◆ TASK REQUIREMENTS ◆
Copy these lines exactly as they appear.

◆ PROVIDED DATA ◆
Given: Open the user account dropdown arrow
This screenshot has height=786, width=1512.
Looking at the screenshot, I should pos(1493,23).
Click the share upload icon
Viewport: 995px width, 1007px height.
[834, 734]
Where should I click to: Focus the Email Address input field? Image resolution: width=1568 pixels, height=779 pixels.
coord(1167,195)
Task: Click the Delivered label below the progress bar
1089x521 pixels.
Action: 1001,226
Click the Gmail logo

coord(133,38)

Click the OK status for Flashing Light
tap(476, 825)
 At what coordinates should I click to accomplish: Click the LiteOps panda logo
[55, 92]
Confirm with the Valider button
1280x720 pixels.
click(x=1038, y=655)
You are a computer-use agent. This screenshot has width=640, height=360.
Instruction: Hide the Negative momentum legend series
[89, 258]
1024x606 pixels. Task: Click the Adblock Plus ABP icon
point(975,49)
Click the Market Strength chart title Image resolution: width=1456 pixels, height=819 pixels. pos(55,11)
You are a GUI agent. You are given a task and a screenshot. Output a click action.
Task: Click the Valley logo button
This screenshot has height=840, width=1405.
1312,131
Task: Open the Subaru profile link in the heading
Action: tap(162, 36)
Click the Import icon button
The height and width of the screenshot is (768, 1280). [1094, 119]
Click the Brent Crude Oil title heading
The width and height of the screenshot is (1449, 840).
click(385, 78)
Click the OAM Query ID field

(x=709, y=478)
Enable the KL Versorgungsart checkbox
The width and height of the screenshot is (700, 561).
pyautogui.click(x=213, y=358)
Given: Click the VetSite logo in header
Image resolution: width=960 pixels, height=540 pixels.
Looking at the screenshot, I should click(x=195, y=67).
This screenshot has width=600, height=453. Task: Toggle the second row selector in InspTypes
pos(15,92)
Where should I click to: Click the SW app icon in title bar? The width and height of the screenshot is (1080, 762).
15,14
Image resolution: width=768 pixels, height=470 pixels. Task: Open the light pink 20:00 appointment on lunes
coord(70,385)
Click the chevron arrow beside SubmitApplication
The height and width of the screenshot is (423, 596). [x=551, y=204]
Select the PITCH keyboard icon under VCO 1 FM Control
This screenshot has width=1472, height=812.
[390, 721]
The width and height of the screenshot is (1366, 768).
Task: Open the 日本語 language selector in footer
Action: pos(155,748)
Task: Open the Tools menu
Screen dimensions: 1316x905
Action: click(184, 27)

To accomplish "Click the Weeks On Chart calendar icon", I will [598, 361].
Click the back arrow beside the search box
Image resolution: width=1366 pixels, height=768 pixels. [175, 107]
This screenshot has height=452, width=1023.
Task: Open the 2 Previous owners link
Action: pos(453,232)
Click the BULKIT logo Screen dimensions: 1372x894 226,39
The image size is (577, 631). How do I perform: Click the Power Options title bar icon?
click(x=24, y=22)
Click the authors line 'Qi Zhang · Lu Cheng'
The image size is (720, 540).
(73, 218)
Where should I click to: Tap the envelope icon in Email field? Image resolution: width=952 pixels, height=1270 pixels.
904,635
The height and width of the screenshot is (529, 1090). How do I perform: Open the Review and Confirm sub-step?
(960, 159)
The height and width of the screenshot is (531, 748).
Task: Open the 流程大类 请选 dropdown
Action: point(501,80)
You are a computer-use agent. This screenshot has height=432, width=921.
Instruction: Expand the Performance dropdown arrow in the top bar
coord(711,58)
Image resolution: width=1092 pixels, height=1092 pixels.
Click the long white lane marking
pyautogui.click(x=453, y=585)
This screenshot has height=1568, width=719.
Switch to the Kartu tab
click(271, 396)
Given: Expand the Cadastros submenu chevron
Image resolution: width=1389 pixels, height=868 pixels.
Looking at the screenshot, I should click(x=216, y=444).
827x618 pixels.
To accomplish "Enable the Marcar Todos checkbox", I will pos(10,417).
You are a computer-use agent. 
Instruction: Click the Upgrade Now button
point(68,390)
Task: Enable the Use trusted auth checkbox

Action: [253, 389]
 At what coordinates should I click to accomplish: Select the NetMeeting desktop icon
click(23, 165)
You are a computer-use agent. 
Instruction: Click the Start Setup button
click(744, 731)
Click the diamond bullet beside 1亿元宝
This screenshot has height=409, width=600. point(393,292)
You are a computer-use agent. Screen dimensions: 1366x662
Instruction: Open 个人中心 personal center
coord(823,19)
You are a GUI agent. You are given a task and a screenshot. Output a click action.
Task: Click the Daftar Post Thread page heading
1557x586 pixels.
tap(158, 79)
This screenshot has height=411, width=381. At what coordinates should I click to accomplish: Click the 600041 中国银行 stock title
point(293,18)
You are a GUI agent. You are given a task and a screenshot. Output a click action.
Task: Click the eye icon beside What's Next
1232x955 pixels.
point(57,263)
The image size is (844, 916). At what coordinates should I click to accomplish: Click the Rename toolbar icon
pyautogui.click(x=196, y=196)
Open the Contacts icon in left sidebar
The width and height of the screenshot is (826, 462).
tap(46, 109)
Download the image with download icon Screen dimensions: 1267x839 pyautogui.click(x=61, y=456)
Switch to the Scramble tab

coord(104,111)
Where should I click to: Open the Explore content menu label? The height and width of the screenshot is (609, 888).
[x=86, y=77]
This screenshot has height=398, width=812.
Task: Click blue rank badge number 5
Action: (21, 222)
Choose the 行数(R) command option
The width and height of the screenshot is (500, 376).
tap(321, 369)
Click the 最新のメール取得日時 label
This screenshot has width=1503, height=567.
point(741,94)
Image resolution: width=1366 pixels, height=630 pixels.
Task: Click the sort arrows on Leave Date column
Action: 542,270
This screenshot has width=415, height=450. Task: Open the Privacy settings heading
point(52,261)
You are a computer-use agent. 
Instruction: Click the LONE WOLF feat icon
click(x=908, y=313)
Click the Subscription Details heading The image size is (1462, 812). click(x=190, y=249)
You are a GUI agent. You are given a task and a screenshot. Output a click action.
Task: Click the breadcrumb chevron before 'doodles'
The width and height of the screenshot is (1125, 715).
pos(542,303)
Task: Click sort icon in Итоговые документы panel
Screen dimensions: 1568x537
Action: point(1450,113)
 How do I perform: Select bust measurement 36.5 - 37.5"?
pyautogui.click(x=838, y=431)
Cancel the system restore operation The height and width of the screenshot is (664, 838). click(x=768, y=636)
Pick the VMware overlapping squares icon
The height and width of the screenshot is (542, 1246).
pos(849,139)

◆ EXERCISE OUTPUT ◆
Given: Open the user account dropdown arrow
This screenshot has height=786, width=1512.
Looking at the screenshot, I should pos(1493,23).
Click the share upload icon
Viewport: 995px width, 1007px height.
[834, 734]
Where should I click to: Focus the Email Address input field? Image resolution: width=1568 pixels, height=779 pixels.
coord(1167,195)
Task: Click the Delivered label below the progress bar
1089x521 pixels.
Action: 1001,226
Click the Gmail logo

coord(133,38)

Click the OK status for Flashing Light
tap(476, 825)
 At what coordinates should I click to accomplish: Click the LiteOps panda logo
[55, 92]
Confirm with the Valider button
1280x720 pixels.
click(x=1038, y=655)
You are a computer-use agent. This screenshot has width=640, height=360.
Instruction: Hide the Negative momentum legend series
[89, 258]
1024x606 pixels. Task: Click the Adblock Plus ABP icon
point(975,49)
Click the Market Strength chart title Image resolution: width=1456 pixels, height=819 pixels. pos(55,11)
You are a GUI agent. You are given a task and a screenshot. Output a click action.
Task: Click the Valley logo button
This screenshot has height=840, width=1405.
1312,131
Task: Open the Subaru profile link in the heading
Action: tap(162, 36)
Click the Import icon button
The height and width of the screenshot is (768, 1280). [1094, 119]
Click the Brent Crude Oil title heading
The width and height of the screenshot is (1449, 840).
click(385, 78)
Click the OAM Query ID field

(x=709, y=478)
Enable the KL Versorgungsart checkbox
The width and height of the screenshot is (700, 561).
pyautogui.click(x=213, y=358)
Given: Click the VetSite logo in header
Image resolution: width=960 pixels, height=540 pixels.
Looking at the screenshot, I should click(x=195, y=67).
This screenshot has width=600, height=453. Task: Toggle the second row selector in InspTypes
pos(15,92)
Where should I click to: Click the SW app icon in title bar? The width and height of the screenshot is (1080, 762).
15,14
Image resolution: width=768 pixels, height=470 pixels. Task: Open the light pink 20:00 appointment on lunes
coord(70,385)
Click the chevron arrow beside SubmitApplication
The height and width of the screenshot is (423, 596). [x=551, y=204]
Select the PITCH keyboard icon under VCO 1 FM Control
This screenshot has width=1472, height=812.
[390, 721]
The width and height of the screenshot is (1366, 768).
Task: Open the 日本語 language selector in footer
Action: pos(155,748)
Task: Open the Tools menu
Screen dimensions: 1316x905
Action: click(184, 27)

To accomplish "Click the Weeks On Chart calendar icon", I will [598, 361].
Click the back arrow beside the search box
Image resolution: width=1366 pixels, height=768 pixels. [175, 107]
This screenshot has height=452, width=1023.
Task: Open the 2 Previous owners link
Action: pos(453,232)
Click the BULKIT logo Screen dimensions: 1372x894 226,39
The image size is (577, 631). How do I perform: Click the Power Options title bar icon?
click(x=24, y=22)
Click the authors line 'Qi Zhang · Lu Cheng'
The image size is (720, 540).
(73, 218)
Where should I click to: Tap the envelope icon in Email field? Image resolution: width=952 pixels, height=1270 pixels.
904,635
The height and width of the screenshot is (529, 1090). How do I perform: Open the Review and Confirm sub-step?
(960, 159)
The height and width of the screenshot is (531, 748).
Task: Open the 流程大类 请选 dropdown
Action: point(501,80)
You are a computer-use agent. This screenshot has height=432, width=921.
Instruction: Expand the Performance dropdown arrow in the top bar
coord(711,58)
Image resolution: width=1092 pixels, height=1092 pixels.
Click the long white lane marking
pyautogui.click(x=453, y=585)
This screenshot has height=1568, width=719.
Switch to the Kartu tab
click(271, 396)
Given: Expand the Cadastros submenu chevron
Image resolution: width=1389 pixels, height=868 pixels.
Looking at the screenshot, I should click(x=216, y=444).
827x618 pixels.
To accomplish "Enable the Marcar Todos checkbox", I will pos(10,417).
You are a computer-use agent. 
Instruction: Click the Upgrade Now button
point(68,390)
Task: Enable the Use trusted auth checkbox

Action: [253, 389]
 At what coordinates should I click to accomplish: Select the NetMeeting desktop icon
click(23, 165)
You are a computer-use agent. 
Instruction: Click the Start Setup button
click(744, 731)
Click the diamond bullet beside 1亿元宝
This screenshot has height=409, width=600. point(393,292)
You are a computer-use agent. Screen dimensions: 1366x662
Instruction: Open 个人中心 personal center
coord(823,19)
You are a GUI agent. You are given a task and a screenshot. Output a click action.
Task: Click the Daftar Post Thread page heading
1557x586 pixels.
tap(158, 79)
This screenshot has height=411, width=381. At what coordinates should I click to accomplish: Click the 600041 中国银行 stock title
point(293,18)
You are a GUI agent. You are given a task and a screenshot. Output a click action.
Task: Click the eye icon beside What's Next
1232x955 pixels.
point(57,263)
The image size is (844, 916). At what coordinates should I click to accomplish: Click the Rename toolbar icon
pyautogui.click(x=196, y=196)
Open the Contacts icon in left sidebar
The width and height of the screenshot is (826, 462).
tap(46, 109)
Download the image with download icon Screen dimensions: 1267x839 pyautogui.click(x=61, y=456)
Switch to the Scramble tab

coord(104,111)
Where should I click to: Open the Explore content menu label? The height and width of the screenshot is (609, 888).
[x=86, y=77]
This screenshot has height=398, width=812.
Task: Click blue rank badge number 5
Action: (21, 222)
Choose the 行数(R) command option
The width and height of the screenshot is (500, 376).
tap(321, 369)
Click the 最新のメール取得日時 label
This screenshot has width=1503, height=567.
point(741,94)
Image resolution: width=1366 pixels, height=630 pixels.
Task: Click the sort arrows on Leave Date column
Action: 542,270
This screenshot has width=415, height=450. Task: Open the Privacy settings heading
point(52,261)
You are a computer-use agent. 
Instruction: Click the LONE WOLF feat icon
click(x=908, y=313)
Click the Subscription Details heading The image size is (1462, 812). click(x=190, y=249)
You are a GUI agent. You are given a task and a screenshot. Output a click action.
Task: Click the breadcrumb chevron before 'doodles'
The width and height of the screenshot is (1125, 715).
pos(542,303)
Task: Click sort icon in Итоговые документы panel
Screen dimensions: 1568x537
Action: point(1450,113)
 How do I perform: Select bust measurement 36.5 - 37.5"?
pyautogui.click(x=838, y=431)
Cancel the system restore operation The height and width of the screenshot is (664, 838). click(x=768, y=636)
Pick the VMware overlapping squares icon
The height and width of the screenshot is (542, 1246).
pos(849,139)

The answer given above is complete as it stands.